Marjane Satrapi, artista franco-iraniana mundialmente conhecida pela graphic novel Persépolis, morreu aos 56 anos em Paris, França. Segundo fontes próximas, ela faleceu de tristeza, pouco mais de um ano após a morte do marido, Mattias Ripa, produtor e roteirista sueco, ocorrida em abril de 2025.
Nascida em Rasht, Irã, em 22 de novembro de 1969, Satrapi cresceu em meio a uma família politicamente engajada e viveu a Revolução Islâmica de 1979. Essas experiências moldaram sua visão crítica sobre o Irã e tiveram peso central em suas obras.
Carreira e obras
Persépolis, lançada em 2000, é uma autobiografia em quadrinhos que retrata a infância e juventude em Teerã, com episódios da vida familiar e do período de repressão. A obra também aborda a passagem para Viena, em meio a tensões políticas.
A carreira de Satrapi ganhou ainda o cinema em 2007, com a adaptação de Persépolis, dirigida em parceria com Vincent Paronnaud. O filme recebeu o Prêmio do Júri de Cannes, o César de melhor roteiro adaptado e foi indicado ao Oscar de melhor animação.
Ativismo e reconhecimento
Além da produção artística, Satrapi se destacou pelo ativismo político. Ela foi crítica do regime iraniano e apoiou o movimento Mulher, Vida, Liberdade, iniciado após a morte de Mahsa Amini em 2022.

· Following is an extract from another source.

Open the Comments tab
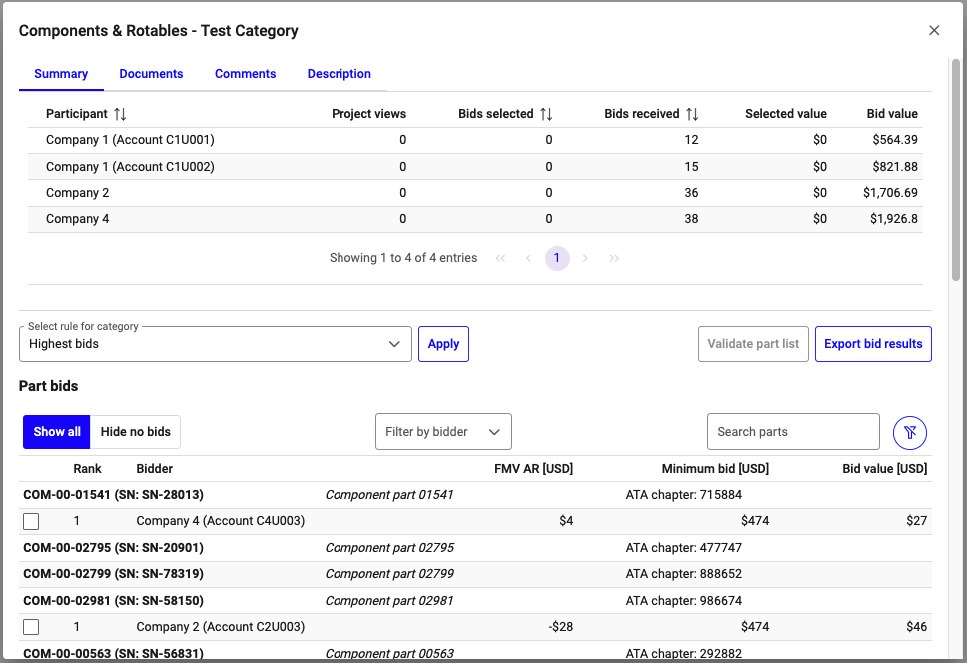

Em 2023, coordenou o livro Mulher, Vida, Liberdade, reunindo artistas e estudiosos para denunciar a repressão no Irã. Em 2024, foi eleita membro da Academia Francesa de Belas Artes e rejeitou a Legião de Honra, citando hipocrisia e políticas migratórias.
Últimos anos e legado
Antes de falecer, Satrapi criou a Fundação Mattias e Marjane Ripa-Satrapi, para apoiar estudantes estrangeiros interessados em cinema em Paris. Em publicações nas redes sociais, comentou a perda do marido com uma reverberante mensagem de dor.